Taking a financial time-out
It’s important to realise that gaining the mortgage of any one of the types you’ll find below depends on a range of considerations. Key amongst these, for all lenders, is your credit history – how well you have managed any credit you have had in the past. By assessing the information contained your credit report, together with the information you provide in your application form, lenders will give you a credit score, which says how credit worthy they think you are and, beyond that, can impact the rates and terms of any mortgage which is offered to you. To find out more, here’s a terrific video that takes less than two minutes to watch: http://www.youtube.com/watch?v=Ht0sVPITtso.
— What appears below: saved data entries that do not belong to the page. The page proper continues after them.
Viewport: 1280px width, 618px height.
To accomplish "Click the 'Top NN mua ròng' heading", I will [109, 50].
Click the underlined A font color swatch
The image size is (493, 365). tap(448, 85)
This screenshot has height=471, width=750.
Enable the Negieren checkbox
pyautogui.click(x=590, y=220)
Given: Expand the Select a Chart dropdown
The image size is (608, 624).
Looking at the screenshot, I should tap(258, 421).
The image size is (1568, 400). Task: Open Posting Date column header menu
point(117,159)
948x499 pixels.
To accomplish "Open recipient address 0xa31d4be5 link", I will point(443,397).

Considering four possible mortgage options
You’ll find a wealth of names and descriptions for the mortgages available in the marketplace. Finding yourself a highly-regarded mortgage broker can be a sensible step. However they are titled, here are a few popular options:
• A repayment mortgage does exactly what it says on the tin. Each month, you pay both interest and part of the capital sum. At the end of the term, a complete repayment has been achieved, although it’s worth noting that in the early years the vast majority of each payment is in interest
• An interest-only mortgage leaves the capital sum unchanged throughout the years, and monthly, you simply pay the interest due. While this sounds good, as the payments are lower, you also have to make provision (perhaps by investing in an ISA) to be able to repay the capital sum on the due date. One pitfall here is that you are then relying on the market to deliver the returns you need on that investment
• A fixed rate mortgage gives you the comfort of knowing exactly how much you will be paying every month, allowing you to budget effectively. It won’t change for an agreed period (usually between 2-5 years) no matter how the Bank of England, and other, interest rates fluctuate. When people believe rates will rise, this can be a popular option to consider. If rates fall, this isn't the best option.
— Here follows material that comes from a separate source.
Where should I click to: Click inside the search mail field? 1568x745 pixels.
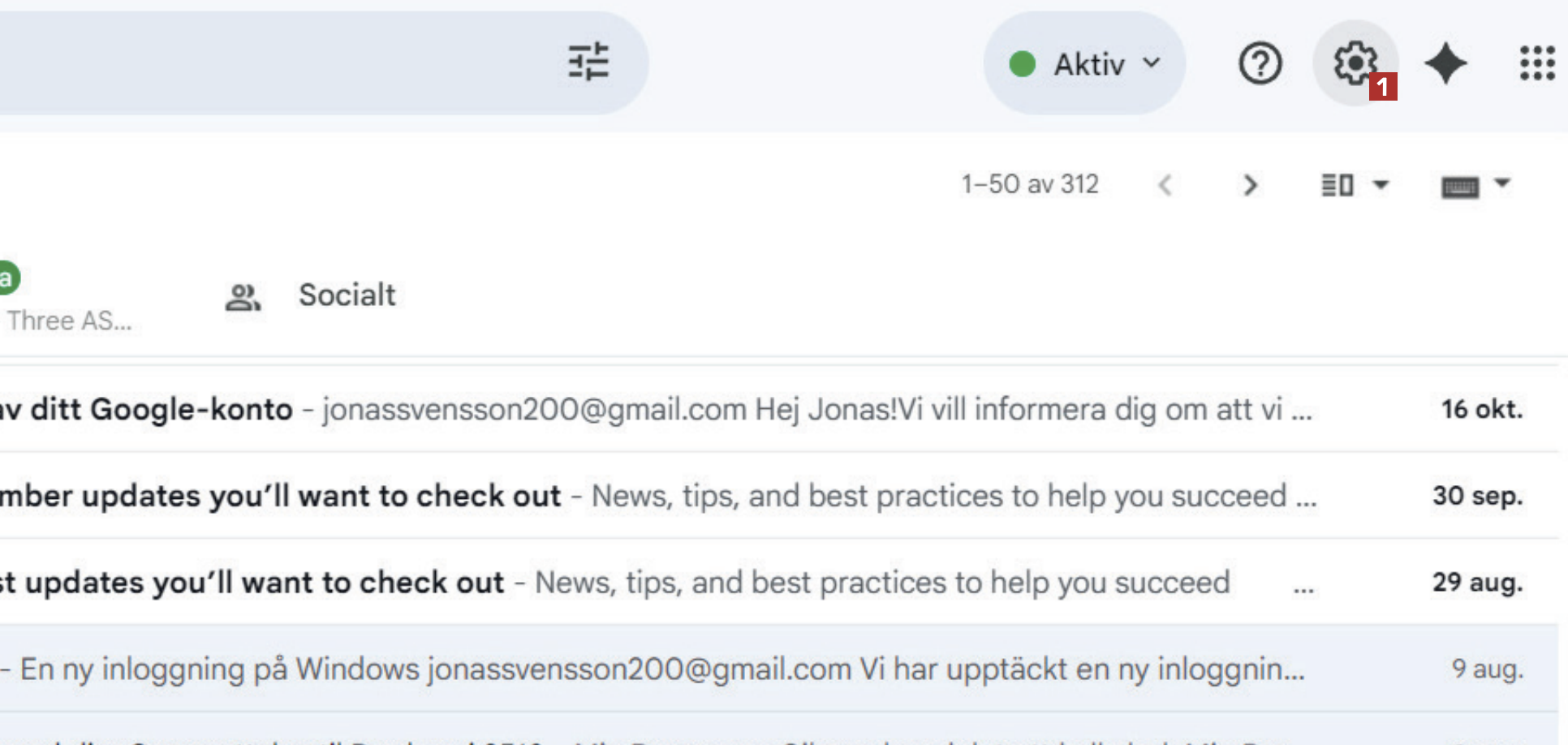(268, 62)
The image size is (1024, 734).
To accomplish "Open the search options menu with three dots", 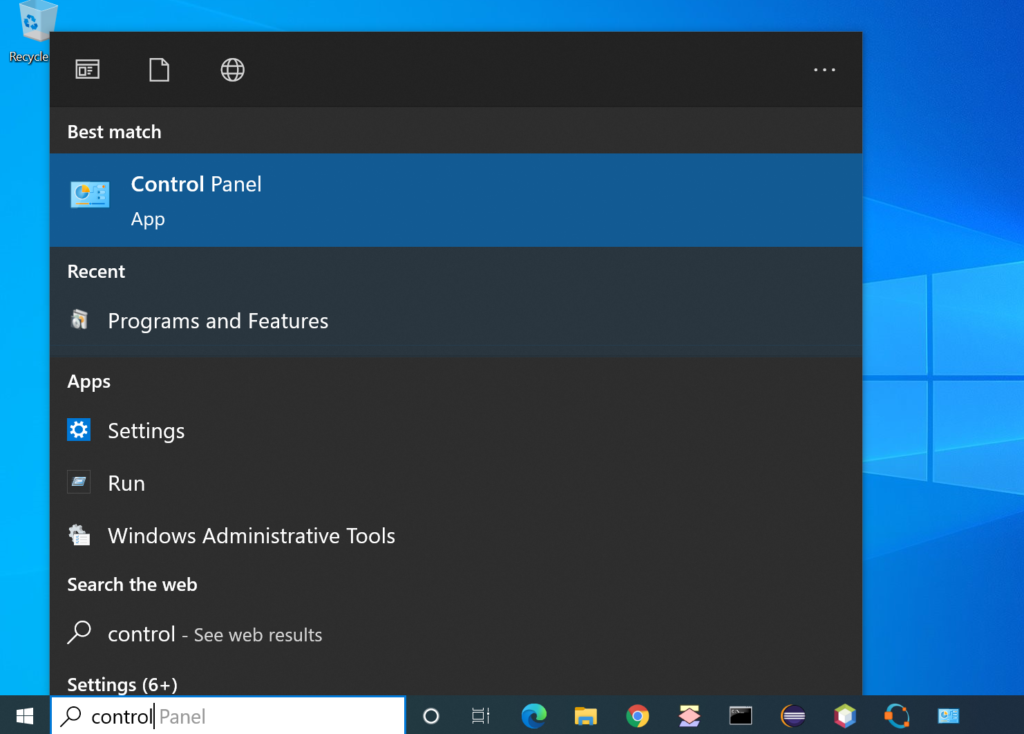I will coord(824,69).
• A variable rate mortgage allows your lender to change the rate of interest as they see fit (in the past, this would tend always to be in line with Bank of England recommendations – nowadays, much less so). Such fluctuations can have a sudden effect on your monthly budget, one up side is that the rate offered is often lower than that of a fixed-rate alternative (especially when interest rates are generally high). Discounts may be offered, for a short period, to tempt you. A tracker variation is still directly linked to the BofE rates.
A clever soul once described a mortgage as “A house with a guilty conscience”! When choosing your product, you won’t feel guilty, but should be wary – make sure that you understand all the conditions involved. Then, make a sensible calculation, just like those who use your credit score do when making an offer, and find a mortgage you can, quite literally, live with.